== GIVEN RECORDS ==
+---+

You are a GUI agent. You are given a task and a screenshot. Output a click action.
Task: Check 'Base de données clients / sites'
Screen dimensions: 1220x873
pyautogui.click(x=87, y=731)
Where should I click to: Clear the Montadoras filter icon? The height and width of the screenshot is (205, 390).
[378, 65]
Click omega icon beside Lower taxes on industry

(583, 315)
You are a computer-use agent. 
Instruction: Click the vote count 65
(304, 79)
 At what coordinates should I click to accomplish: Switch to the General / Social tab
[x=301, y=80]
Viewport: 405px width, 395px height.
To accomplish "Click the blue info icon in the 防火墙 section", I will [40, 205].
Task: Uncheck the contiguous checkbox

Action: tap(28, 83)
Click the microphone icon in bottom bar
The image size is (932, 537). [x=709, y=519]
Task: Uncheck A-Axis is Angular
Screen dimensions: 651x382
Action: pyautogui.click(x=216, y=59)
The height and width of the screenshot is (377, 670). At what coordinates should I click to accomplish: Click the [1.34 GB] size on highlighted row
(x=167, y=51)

+---+

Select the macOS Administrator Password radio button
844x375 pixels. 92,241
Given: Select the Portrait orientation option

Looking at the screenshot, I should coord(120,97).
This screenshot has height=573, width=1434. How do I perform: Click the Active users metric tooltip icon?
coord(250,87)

+---+

== EXERCISE REQUIREMENTS ==
Can you render everything in the listing from the line containing "This screenshot has" down to the line containing "coord(250,87)" as a Markdown table with columns Row and Line, one numbered row per line and blank lines omitted?

== RESPONSE ==
| Row | Line |
|---|---|
| 1 | This screenshot has height=573, width=1434. How do I perform: Click the Active users metric tooltip icon? |
| 2 | coord(250,87) |